====== DATA EXTRACT
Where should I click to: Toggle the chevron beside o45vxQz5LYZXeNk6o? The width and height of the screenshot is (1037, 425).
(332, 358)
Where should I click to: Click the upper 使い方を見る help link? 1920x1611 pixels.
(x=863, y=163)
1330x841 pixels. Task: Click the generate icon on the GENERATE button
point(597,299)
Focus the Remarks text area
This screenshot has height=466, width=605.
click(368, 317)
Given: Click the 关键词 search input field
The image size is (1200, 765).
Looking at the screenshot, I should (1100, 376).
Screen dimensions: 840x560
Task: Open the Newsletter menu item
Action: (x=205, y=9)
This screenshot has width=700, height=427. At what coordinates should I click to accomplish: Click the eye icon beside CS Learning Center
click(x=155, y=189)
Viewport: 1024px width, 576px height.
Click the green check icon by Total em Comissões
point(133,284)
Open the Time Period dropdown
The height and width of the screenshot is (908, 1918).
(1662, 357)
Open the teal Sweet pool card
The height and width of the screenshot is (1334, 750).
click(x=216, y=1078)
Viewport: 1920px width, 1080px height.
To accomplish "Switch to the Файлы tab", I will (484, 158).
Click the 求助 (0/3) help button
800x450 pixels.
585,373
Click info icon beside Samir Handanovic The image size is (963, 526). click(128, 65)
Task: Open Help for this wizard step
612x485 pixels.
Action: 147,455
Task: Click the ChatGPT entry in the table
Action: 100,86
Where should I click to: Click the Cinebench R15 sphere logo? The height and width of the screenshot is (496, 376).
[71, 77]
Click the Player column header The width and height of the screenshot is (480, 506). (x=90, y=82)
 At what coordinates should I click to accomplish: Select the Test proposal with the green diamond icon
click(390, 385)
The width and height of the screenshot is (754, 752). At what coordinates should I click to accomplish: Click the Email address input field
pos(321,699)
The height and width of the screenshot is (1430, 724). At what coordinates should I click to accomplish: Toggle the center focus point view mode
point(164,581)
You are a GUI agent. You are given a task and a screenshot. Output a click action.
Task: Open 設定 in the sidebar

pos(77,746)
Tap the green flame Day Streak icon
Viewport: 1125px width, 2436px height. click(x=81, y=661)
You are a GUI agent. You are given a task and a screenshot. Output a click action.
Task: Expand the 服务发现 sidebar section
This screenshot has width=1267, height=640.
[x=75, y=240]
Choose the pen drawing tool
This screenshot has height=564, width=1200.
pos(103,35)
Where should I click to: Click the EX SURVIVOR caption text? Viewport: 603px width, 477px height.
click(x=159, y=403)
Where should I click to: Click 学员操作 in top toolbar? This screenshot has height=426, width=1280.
============
[INSTRUCTIONS TO FOLLOW]: Turn the listing above into a numbered list with one item per line. Leave out any blank lines.

[EXERCISE SOLUTION]:
1. Where should I click to: Toggle the chevron beside o45vxQz5LYZXeNk6o? The width and height of the screenshot is (1037, 425).
2. (332, 358)
3. Where should I click to: Click the upper 使い方を見る help link? 1920x1611 pixels.
4. (x=863, y=163)
5. 1330x841 pixels. Task: Click the generate icon on the GENERATE button
6. point(597,299)
7. Focus the Remarks text area
8. This screenshot has height=466, width=605.
9. click(368, 317)
10. Given: Click the 关键词 search input field
11. The image size is (1200, 765).
12. Looking at the screenshot, I should (1100, 376).
13. Screen dimensions: 840x560
14. Task: Open the Newsletter menu item
15. Action: (x=205, y=9)
16. This screenshot has width=700, height=427. At what coordinates should I click to accomplish: Click the eye icon beside CS Learning Center
17. click(x=155, y=189)
18. Viewport: 1024px width, 576px height.
19. Click the green check icon by Total em Comissões
20. point(133,284)
21. Open the Time Period dropdown
22. The height and width of the screenshot is (908, 1918).
23. (1662, 357)
24. Open the teal Sweet pool card
25. The height and width of the screenshot is (1334, 750).
26. click(x=216, y=1078)
27. Viewport: 1920px width, 1080px height.
28. To accomplish "Switch to the Файлы tab", I will (484, 158).
29. Click the 求助 (0/3) help button
30. 800x450 pixels.
31. 585,373
32. Click info icon beside Samir Handanovic The image size is (963, 526). click(128, 65)
33. Task: Open Help for this wizard step
34. 612x485 pixels.
35. Action: 147,455
36. Task: Click the ChatGPT entry in the table
37. Action: 100,86
38. Where should I click to: Click the Cinebench R15 sphere logo? The height and width of the screenshot is (496, 376).
39. [71, 77]
40. Click the Player column header The width and height of the screenshot is (480, 506). (x=90, y=82)
41.  At what coordinates should I click to accomplish: Select the Test proposal with the green diamond icon
42. click(390, 385)
43. The width and height of the screenshot is (754, 752). At what coordinates should I click to accomplish: Click the Email address input field
44. pos(321,699)
45. The height and width of the screenshot is (1430, 724). At what coordinates should I click to accomplish: Toggle the center focus point view mode
46. point(164,581)
47. You are a GUI agent. You are given a task and a screenshot. Output a click action.
48. Task: Open 設定 in the sidebar
49. pos(77,746)
50. Tap the green flame Day Streak icon
51. Viewport: 1125px width, 2436px height. click(x=81, y=661)
52. You are a GUI agent. You are given a task and a screenshot. Output a click action.
53. Task: Expand the 服务发现 sidebar section
54. This screenshot has width=1267, height=640.
55. [x=75, y=240]
56. Choose the pen drawing tool
57. This screenshot has height=564, width=1200.
58. pos(103,35)
59. Where should I click to: Click the EX SURVIVOR caption text? Viewport: 603px width, 477px height.
60. click(x=159, y=403)
61. Where should I click to: Click 学员操作 in top toolbar? This screenshot has height=426, width=1280.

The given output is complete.